**Set task:** Extract the following lines and repeat them verbatim.

**Data shown:**
******************************
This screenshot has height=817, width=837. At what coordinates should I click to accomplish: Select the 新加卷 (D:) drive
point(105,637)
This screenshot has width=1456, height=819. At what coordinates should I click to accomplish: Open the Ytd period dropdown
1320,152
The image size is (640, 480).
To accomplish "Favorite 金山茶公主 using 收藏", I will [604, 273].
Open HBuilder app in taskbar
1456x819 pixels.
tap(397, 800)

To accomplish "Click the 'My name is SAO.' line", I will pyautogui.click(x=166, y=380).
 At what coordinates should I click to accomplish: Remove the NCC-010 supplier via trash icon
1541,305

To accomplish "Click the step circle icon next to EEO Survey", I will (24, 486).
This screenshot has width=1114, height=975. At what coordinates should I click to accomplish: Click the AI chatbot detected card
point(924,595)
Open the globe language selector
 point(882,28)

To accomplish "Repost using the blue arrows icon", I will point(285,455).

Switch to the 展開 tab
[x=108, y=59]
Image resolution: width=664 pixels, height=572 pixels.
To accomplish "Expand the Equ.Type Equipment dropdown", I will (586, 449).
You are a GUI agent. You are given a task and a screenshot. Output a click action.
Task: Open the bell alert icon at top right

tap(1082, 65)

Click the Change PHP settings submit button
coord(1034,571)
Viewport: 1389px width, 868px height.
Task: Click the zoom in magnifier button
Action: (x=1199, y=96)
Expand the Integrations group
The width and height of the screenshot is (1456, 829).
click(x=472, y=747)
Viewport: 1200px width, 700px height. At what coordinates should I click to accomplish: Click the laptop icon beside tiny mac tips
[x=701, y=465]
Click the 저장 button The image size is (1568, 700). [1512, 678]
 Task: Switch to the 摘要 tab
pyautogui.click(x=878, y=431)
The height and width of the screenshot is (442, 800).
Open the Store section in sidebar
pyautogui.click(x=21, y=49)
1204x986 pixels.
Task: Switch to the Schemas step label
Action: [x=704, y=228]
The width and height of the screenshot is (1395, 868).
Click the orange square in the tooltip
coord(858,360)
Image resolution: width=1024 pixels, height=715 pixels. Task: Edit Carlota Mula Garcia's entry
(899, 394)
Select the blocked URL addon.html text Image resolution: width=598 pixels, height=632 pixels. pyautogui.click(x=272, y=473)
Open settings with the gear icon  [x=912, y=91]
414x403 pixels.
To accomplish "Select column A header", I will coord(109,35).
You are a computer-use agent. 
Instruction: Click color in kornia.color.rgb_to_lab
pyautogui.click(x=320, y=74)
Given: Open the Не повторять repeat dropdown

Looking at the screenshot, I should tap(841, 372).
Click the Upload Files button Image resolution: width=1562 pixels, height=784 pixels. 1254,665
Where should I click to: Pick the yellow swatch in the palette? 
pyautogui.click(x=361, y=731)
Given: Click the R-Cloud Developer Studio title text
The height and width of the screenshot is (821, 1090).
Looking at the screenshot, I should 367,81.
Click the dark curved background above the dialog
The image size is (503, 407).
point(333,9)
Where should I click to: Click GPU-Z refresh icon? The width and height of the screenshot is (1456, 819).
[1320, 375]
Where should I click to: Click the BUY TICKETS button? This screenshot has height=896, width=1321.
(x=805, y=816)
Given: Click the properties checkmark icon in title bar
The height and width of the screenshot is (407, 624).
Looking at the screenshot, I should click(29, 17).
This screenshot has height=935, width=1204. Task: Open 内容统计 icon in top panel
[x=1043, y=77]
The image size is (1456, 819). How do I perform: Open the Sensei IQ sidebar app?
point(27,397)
******************************
**Answer to the exercise:**
This screenshot has height=817, width=837. At what coordinates should I click to accomplish: Select the 新加卷 (D:) drive
point(105,637)
This screenshot has width=1456, height=819. At what coordinates should I click to accomplish: Open the Ytd period dropdown
1320,152
The image size is (640, 480).
To accomplish "Favorite 金山茶公主 using 收藏", I will [604, 273].
Open HBuilder app in taskbar
1456x819 pixels.
tap(397, 800)

To accomplish "Click the 'My name is SAO.' line", I will pyautogui.click(x=166, y=380).
 At what coordinates should I click to accomplish: Remove the NCC-010 supplier via trash icon
1541,305

To accomplish "Click the step circle icon next to EEO Survey", I will (24, 486).
This screenshot has width=1114, height=975. At what coordinates should I click to accomplish: Click the AI chatbot detected card
point(924,595)
Open the globe language selector
 point(882,28)

To accomplish "Repost using the blue arrows icon", I will point(285,455).

Switch to the 展開 tab
[x=108, y=59]
Image resolution: width=664 pixels, height=572 pixels.
To accomplish "Expand the Equ.Type Equipment dropdown", I will (586, 449).
You are a GUI agent. You are given a task and a screenshot. Output a click action.
Task: Open the bell alert icon at top right

tap(1082, 65)

Click the Change PHP settings submit button
coord(1034,571)
Viewport: 1389px width, 868px height.
Task: Click the zoom in magnifier button
Action: (x=1199, y=96)
Expand the Integrations group
The width and height of the screenshot is (1456, 829).
click(x=472, y=747)
Viewport: 1200px width, 700px height. At what coordinates should I click to accomplish: Click the laptop icon beside tiny mac tips
[x=701, y=465]
Click the 저장 button The image size is (1568, 700). [1512, 678]
 Task: Switch to the 摘要 tab
pyautogui.click(x=878, y=431)
The height and width of the screenshot is (442, 800).
Open the Store section in sidebar
pyautogui.click(x=21, y=49)
1204x986 pixels.
Task: Switch to the Schemas step label
Action: [x=704, y=228]
The width and height of the screenshot is (1395, 868).
Click the orange square in the tooltip
coord(858,360)
Image resolution: width=1024 pixels, height=715 pixels. Task: Edit Carlota Mula Garcia's entry
(899, 394)
Select the blocked URL addon.html text Image resolution: width=598 pixels, height=632 pixels. pyautogui.click(x=272, y=473)
Open settings with the gear icon  [x=912, y=91]
414x403 pixels.
To accomplish "Select column A header", I will coord(109,35).
You are a computer-use agent. 
Instruction: Click color in kornia.color.rgb_to_lab
pyautogui.click(x=320, y=74)
Given: Open the Не повторять repeat dropdown

Looking at the screenshot, I should tap(841, 372).
Click the Upload Files button Image resolution: width=1562 pixels, height=784 pixels. 1254,665
Where should I click to: Pick the yellow swatch in the palette? 
pyautogui.click(x=361, y=731)
Given: Click the R-Cloud Developer Studio title text
The height and width of the screenshot is (821, 1090).
Looking at the screenshot, I should 367,81.
Click the dark curved background above the dialog
The image size is (503, 407).
point(333,9)
Where should I click to: Click GPU-Z refresh icon? The width and height of the screenshot is (1456, 819).
[1320, 375]
Where should I click to: Click the BUY TICKETS button? This screenshot has height=896, width=1321.
(x=805, y=816)
Given: Click the properties checkmark icon in title bar
The height and width of the screenshot is (407, 624).
Looking at the screenshot, I should click(29, 17).
This screenshot has height=935, width=1204. Task: Open 内容统计 icon in top panel
[x=1043, y=77]
The image size is (1456, 819). How do I perform: Open the Sensei IQ sidebar app?
point(27,397)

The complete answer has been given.